Intermittent fasting (IF) has gained popularity over the last few years, it is a set of meal patterns that involve varied time span of eating and fasting. It has proven to have benefits like better blood glucose, weight loss, increases in human growth hormone etc. In most of the Indian traditions various religions follow the certain days of fasting, these in the modern age have been postulated as intermittent fasting, so it is nothing new. Usually when we fast we are restricting calories leading to weight loss. This is the simple explanation behind how IF works apart from decreasing total calorie intake.

Types of Intermittent Fasting:

  1. Leangains Diet: A type of intermittent fasting usually called as 16:8 originally discovered by Martin Berkhan that focuses on structured eating, fasting and resistance training. It involves eating all of your calories during an 8 hour period and fasting for 16 hours. The diet involves 3 large meals and small frequent meals are not really advised. Your post-workout meal is recommended to be the largest meal of the day. During rest days, your first meal of the day should be your largest, accounting for around 40% of your daily calorie intake.

  2. Eat- Stop- eat : Postulated by Brad Pilon, this type of fasting where the person fasts for 24 hrs - 2 days a week. It is recommended to eat a healthy balanced meal during the non-fasting stages. Also a good suitable exercise is an essential for best results

  3. 5:2 fasting: Popularized by Michael Mosley, it is popularly called as the fast diet similar to eat and stop but with a bit of difference. 5 days a week, a normal diet is suggested and 2 days a week a calorie restriction of 500-600 calories is recommended, more than which foods to each when to eat plays a major role.

  4. Time Restricted Eating: You eat within a given time period, which can be any part of the day usually an 8 -9 hour window period

  5. Alternate day or 36 hour fasting: This type involves a longer fasting period of 36 hours, however the intake of liquids with no calories or very minimal calories is acceptable.

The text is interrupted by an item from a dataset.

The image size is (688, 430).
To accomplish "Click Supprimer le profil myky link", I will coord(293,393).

  6. Warrior Diet: This weight-loss plan doesn't require fasting completely. You eat very little for 20 hours a day, and then eat as much food as you’d like during a four-hour evening window, with no specific calorie targets or limits.Throughout the entire diet, processed foods are discouraged, including candy, chips, baked goods, sugary drinks, artificial sweeteners, fried food, and fast food.

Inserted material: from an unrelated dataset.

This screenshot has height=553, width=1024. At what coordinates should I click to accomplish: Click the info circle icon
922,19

  7. Spontaneous meal skipping: this is another simple type of IF where if you don’t feel hungry, skip the meal. Individuals doing a spontaneous meal skipping do not plan in advance, it is just listening to the body cues.

Who can do IF?

IF diets are usually a good help when it comes to weight loss, PCOS, type 2 diabetes. The results differ based on individuals adherence, the type of IF followed and individuals body. But there are a few categories of individuals for whom this must not be suggested like pregnant and lactating mothers, people with eating disorders or medical health conditions and children especially during a growth spurt.

Choosing the right plan

There are many different ways of following an intermittent fasting plan. There is no concrete way of knowing which plan suits whom. Usually it is just a trial and error method. Look at all the plans and the feeding and fasting window, whichever you feel can be suitable based on your lifestyle is likely to have a better adherence rate.

Additional considerations

It is always best to consider getting yourself checked by your healthcare provider before starting on any rigorous diets or exercise regimen. Also try working alongside with your exercise trainer and nutritionist for better results. The time taken to lose a few kilos or achieve the desired results also varies from person to person. If you feel any discomfort seek professional help and do not try to solve it by yourself.